I was. Jalia was aware of the darkness too.
After a while, lying was the only thing we could do to keep us at bay. Kept telling ourselves a prince that would climb through our windows, that our Moms weren’t lying. At the end of generational suffering and depression, we’d be damned if there wasn’t a happy ending.
To exist within an identity that is pressured to do everything without recognition or preparation. To exist in a world that refused to acknowledge the intersectionality at which Black women stood, left my soul tired sometimes. Not even angry, just tired.
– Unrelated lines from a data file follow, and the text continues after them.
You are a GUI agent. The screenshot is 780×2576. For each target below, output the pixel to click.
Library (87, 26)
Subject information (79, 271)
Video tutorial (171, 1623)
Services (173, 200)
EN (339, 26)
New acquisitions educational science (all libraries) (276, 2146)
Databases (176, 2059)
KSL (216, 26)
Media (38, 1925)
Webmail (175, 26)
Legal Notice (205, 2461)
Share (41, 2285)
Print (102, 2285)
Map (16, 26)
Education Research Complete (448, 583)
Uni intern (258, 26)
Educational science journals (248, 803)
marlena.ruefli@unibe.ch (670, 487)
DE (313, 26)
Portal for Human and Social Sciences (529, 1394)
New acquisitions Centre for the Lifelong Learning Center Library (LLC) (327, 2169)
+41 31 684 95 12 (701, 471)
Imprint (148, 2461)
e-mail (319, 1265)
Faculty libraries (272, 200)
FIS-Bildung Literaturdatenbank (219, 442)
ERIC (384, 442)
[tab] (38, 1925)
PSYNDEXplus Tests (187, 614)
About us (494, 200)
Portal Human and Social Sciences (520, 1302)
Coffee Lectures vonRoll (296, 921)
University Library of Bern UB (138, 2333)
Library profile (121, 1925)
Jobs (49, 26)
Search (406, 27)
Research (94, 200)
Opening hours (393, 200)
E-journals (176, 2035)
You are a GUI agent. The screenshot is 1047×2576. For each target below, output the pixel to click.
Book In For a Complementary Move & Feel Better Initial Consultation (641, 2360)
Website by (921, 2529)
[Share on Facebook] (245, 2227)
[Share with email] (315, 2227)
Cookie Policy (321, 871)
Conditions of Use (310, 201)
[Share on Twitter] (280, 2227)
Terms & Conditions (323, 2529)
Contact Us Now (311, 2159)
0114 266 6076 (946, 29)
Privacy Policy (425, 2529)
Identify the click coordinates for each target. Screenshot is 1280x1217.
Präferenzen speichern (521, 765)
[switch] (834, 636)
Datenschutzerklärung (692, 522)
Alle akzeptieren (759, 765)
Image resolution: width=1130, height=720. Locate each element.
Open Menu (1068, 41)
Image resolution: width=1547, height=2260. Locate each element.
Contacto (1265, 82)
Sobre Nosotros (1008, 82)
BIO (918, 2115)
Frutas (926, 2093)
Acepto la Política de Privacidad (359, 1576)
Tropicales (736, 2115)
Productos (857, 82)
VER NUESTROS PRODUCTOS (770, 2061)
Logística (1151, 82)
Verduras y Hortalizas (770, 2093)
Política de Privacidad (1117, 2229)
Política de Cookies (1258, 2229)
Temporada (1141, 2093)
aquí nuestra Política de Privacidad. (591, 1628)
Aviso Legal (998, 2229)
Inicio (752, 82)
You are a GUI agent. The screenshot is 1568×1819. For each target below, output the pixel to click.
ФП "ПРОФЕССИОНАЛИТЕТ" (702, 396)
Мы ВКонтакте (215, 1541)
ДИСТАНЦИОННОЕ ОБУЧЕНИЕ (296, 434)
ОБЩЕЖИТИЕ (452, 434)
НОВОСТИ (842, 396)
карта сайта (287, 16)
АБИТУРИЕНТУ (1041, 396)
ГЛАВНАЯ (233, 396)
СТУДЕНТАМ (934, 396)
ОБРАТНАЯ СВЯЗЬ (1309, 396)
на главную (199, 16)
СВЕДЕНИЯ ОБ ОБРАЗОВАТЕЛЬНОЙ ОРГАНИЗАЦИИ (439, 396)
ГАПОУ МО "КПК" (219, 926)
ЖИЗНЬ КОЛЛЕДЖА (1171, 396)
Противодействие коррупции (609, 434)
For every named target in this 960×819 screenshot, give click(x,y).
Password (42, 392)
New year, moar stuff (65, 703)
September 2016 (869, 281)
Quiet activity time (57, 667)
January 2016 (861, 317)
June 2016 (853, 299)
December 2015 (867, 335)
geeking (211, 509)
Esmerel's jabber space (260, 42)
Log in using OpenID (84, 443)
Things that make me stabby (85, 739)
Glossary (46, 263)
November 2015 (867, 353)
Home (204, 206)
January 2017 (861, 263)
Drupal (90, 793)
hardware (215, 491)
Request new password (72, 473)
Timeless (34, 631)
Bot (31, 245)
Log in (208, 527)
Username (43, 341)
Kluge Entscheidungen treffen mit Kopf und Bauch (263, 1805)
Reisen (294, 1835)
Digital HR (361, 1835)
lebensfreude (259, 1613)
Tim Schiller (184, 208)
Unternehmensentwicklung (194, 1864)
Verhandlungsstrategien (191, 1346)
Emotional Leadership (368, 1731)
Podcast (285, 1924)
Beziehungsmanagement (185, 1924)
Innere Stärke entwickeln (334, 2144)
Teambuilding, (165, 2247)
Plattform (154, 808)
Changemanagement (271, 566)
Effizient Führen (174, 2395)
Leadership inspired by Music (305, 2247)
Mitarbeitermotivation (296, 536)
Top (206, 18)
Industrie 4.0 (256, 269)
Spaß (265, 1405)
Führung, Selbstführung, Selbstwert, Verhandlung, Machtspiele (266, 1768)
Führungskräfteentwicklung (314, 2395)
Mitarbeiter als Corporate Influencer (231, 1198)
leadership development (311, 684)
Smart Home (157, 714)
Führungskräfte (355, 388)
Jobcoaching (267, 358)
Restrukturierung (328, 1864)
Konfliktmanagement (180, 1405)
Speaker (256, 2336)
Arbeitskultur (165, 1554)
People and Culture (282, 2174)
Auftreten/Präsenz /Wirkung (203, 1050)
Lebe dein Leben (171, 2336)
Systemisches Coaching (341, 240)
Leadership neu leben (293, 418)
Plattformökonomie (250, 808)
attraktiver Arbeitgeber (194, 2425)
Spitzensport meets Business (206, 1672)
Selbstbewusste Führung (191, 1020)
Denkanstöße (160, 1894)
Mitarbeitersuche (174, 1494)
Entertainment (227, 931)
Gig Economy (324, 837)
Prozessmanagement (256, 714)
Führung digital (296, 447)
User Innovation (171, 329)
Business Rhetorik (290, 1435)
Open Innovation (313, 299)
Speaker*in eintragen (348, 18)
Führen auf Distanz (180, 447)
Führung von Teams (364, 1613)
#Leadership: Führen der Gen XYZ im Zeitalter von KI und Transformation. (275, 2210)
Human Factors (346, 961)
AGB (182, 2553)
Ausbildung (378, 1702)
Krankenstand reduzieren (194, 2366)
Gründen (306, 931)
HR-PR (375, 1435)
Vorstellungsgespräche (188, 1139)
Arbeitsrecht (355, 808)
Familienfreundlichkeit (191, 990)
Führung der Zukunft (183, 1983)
Yet we’re expected to push on.
This is a message that we won’t. We won’t relieve anyone of their guilt, because people— no matter what title they hold, should be held accountable. Our happy ending doesn’t rely on how much bullshit we’ve tolerated until this point.
Even at nineteen, I have a lot of work to do. It took a few therapy sessions to address that locked door, and give me the courage to open it.